One star player, 2016 Brownlow Medal winner Patrick Dangerfield, has cautioned Josh Kelly of the Greater Western Sydney Giants to think twice before accepting a nine-year tenure from the North Melbourne Kangaroos, because even though the term offers job security, in nine years’ time, the reported $1 million per season offer the Roos have tabled might turn out to be the bargain of the decade.
Dangerfield points out that nine years in AFL age is akin to 54 years in the lifespan of a human, so in five years, the money Kelly is looking at now might be insignificant.
Salary caps will most likely go up, especially if an anxious broadcaster wants to secure video rights long term.
There is certainly precedent for Dangerfield’s cautionary words to Kelly.
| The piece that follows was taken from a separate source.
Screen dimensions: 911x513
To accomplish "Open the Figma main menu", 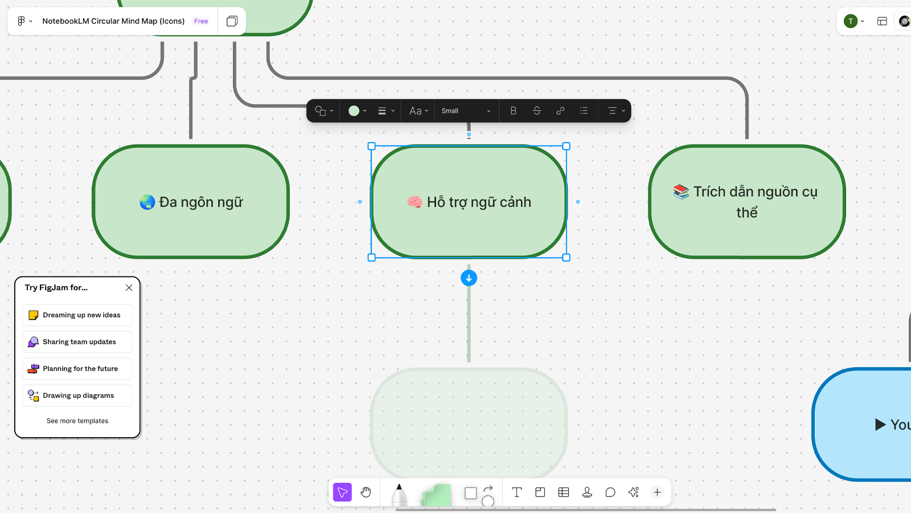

Professional sports leagues around the world are seemingly an unstoppable growth juggernaut. In the U.S., a professional rugby league is in the works, and yes, they do play Rules footy there, along with cricket. If U.S. viewers can be persuaded that the hot trend is toward rugby, Rules, or even cricket, deep-pocketed tech billionaires will be swarming Sydney and Melbourne looking for established talent.
Players such as Dangerfield and Kelly could easily see $US 5 million ($AUD6.68 million) contracts being tossed around like confetti. It would seem, from observation, however, that U.S. teams seldom offer contracts beyond five years, and that only in extreme circumstances.
As for the AFL, the case of Alastair Lynch crossing from Fitzroy to Brisbane in the early 1990s on a 10-year deal lost value when a massive increase in player payments made Lynch’s salary deal seem paltry.